The first toy trains were made from lead and had no moving parts. Some had wheels that flipped, but these needed to be pushed or pulled. Some of the early 19th-century push toy rails were made of tinplate, such as the large, durable, stylized locomotive toys from the U.S., that were painted gold and red and decorated with hearts and flowers. train model kit
Around 1875, technological improvements in materials and manufacturing allowed tin to be scraped, cut, rolled, and lithographed faster than ever before.
Toy trains were revolutionized when Märklin, a German company that specialized in doll house accessories, sought to create an equal toy for boys in which a continuous revenue stream could be ensured by selling add-on accessories for years after the initial purchase. Along with boxed sets comprising a train and track, Märklin offered extra track, rolling stock, and buildings sold separately, creating the predecessor to the modern model train layout featuring buildings and scenery along with a working train.
Electric trains adopted, with the first appearing in 1897, made by the U.S. firm Carlisle & Finch. As home use of power became more common from the early 20th century, electrical trains gained popularity and as time moved on, these electrical trains grew in sophistication, gaining lighting, the ability to change direction, to emit a whistling noise, to smoke, to remotely couple and uncouple cars as well as load and unload freight. Toy trains by the first half of the 20th century were often made of lithographed tin; afterwards trains were often made mainly of plastic.
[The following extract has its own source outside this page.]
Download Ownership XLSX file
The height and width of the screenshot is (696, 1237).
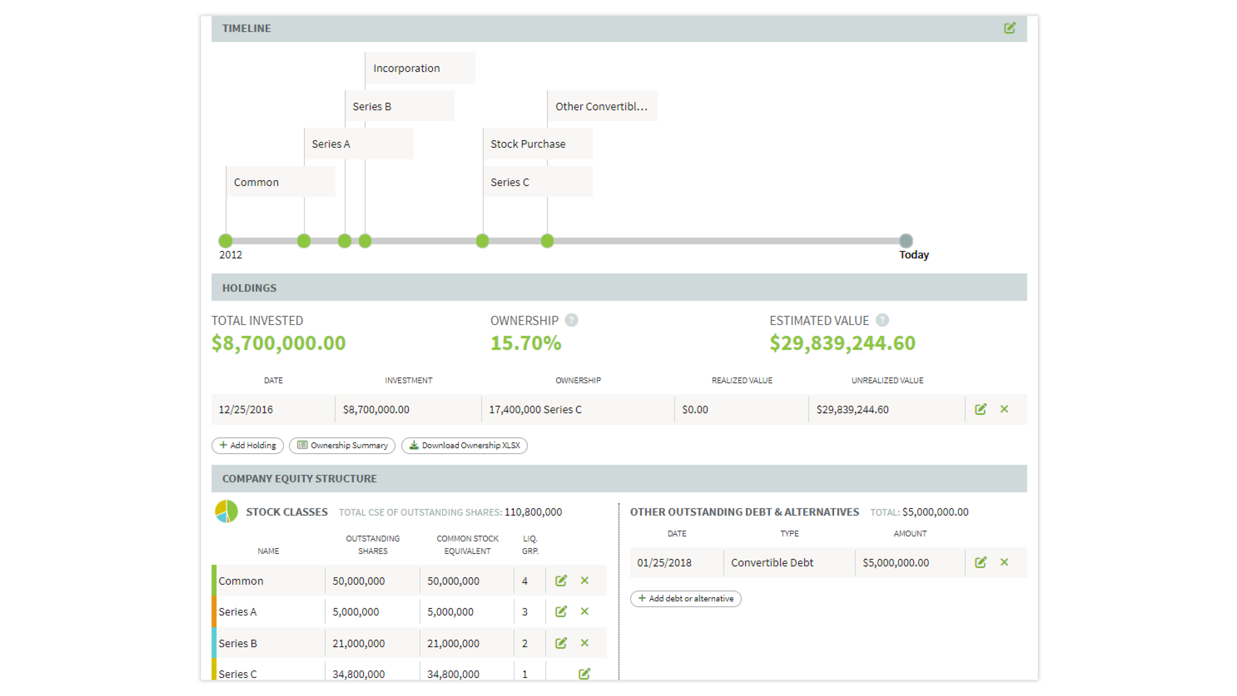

Pull toys and wind-up trains were marketed towards kids, while electrical trains were marketed towards teens, particularly teenaged boys.
Now, S gauge and O gauge railroads continue to be considered toy trains even by their adherents and are often accessorized with semi-scale model buildings by Plasticville or even K-Line (who owns the rights to the Plasticville-like buildings produced by Marx from the 1950s to the 1970s). However, as a result of their high cost, one is more inclined to locate an HO scale or N scale train set at a toy store than a O scale set.
Many modern electrical toy trains contain sophisticated electronics which exude digitized sound effects and allow the operator to securely and easily run multiple remote controller trains on a single loop of track. In recent decades, many toy train operators will operate a train with a TV camera at the front part of the motor and hooked up to a display, such as computer monitor. This will show an image, similar to that of a real (smaller size) railroad.